Task details:
Write the data below out in full, exactly as it stands.

(Source data)
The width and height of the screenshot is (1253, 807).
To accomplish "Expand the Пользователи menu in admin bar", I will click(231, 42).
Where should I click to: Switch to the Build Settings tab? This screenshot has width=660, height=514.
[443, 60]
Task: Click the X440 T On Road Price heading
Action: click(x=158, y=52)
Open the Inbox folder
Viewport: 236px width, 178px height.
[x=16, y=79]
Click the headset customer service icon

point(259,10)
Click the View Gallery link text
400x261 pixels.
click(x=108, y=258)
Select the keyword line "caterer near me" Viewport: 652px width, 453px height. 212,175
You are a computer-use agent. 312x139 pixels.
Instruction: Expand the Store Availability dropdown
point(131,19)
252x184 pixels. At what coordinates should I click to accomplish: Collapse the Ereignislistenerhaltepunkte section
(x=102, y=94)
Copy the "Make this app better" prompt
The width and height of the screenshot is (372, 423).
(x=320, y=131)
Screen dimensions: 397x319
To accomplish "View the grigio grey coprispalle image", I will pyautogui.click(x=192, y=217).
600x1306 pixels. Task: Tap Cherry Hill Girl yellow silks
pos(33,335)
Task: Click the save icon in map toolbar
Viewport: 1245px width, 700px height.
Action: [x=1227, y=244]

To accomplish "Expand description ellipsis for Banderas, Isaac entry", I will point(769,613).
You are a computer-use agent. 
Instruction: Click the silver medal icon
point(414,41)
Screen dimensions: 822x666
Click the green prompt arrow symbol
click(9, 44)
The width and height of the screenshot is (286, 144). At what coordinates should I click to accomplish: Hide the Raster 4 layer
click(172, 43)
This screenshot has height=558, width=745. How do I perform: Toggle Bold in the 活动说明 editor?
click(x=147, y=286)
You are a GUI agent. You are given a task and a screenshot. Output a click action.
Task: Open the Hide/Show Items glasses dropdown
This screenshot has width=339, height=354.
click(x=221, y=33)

Answer section:
The width and height of the screenshot is (1253, 807).
To accomplish "Expand the Пользователи menu in admin bar", I will click(231, 42).
Where should I click to: Switch to the Build Settings tab? This screenshot has width=660, height=514.
[443, 60]
Task: Click the X440 T On Road Price heading
Action: click(x=158, y=52)
Open the Inbox folder
Viewport: 236px width, 178px height.
[x=16, y=79]
Click the headset customer service icon

point(259,10)
Click the View Gallery link text
400x261 pixels.
click(x=108, y=258)
Select the keyword line "caterer near me" Viewport: 652px width, 453px height. 212,175
You are a computer-use agent. 312x139 pixels.
Instruction: Expand the Store Availability dropdown
point(131,19)
252x184 pixels. At what coordinates should I click to accomplish: Collapse the Ereignislistenerhaltepunkte section
(x=102, y=94)
Copy the "Make this app better" prompt
The width and height of the screenshot is (372, 423).
(x=320, y=131)
Screen dimensions: 397x319
To accomplish "View the grigio grey coprispalle image", I will pyautogui.click(x=192, y=217).
600x1306 pixels. Task: Tap Cherry Hill Girl yellow silks
pos(33,335)
Task: Click the save icon in map toolbar
Viewport: 1245px width, 700px height.
Action: [x=1227, y=244]

To accomplish "Expand description ellipsis for Banderas, Isaac entry", I will point(769,613).
You are a computer-use agent. 
Instruction: Click the silver medal icon
point(414,41)
Screen dimensions: 822x666
Click the green prompt arrow symbol
click(9, 44)
The width and height of the screenshot is (286, 144). At what coordinates should I click to accomplish: Hide the Raster 4 layer
click(172, 43)
This screenshot has height=558, width=745. How do I perform: Toggle Bold in the 活动说明 editor?
click(x=147, y=286)
You are a GUI agent. You are given a task and a screenshot. Output a click action.
Task: Open the Hide/Show Items glasses dropdown
This screenshot has width=339, height=354.
click(x=221, y=33)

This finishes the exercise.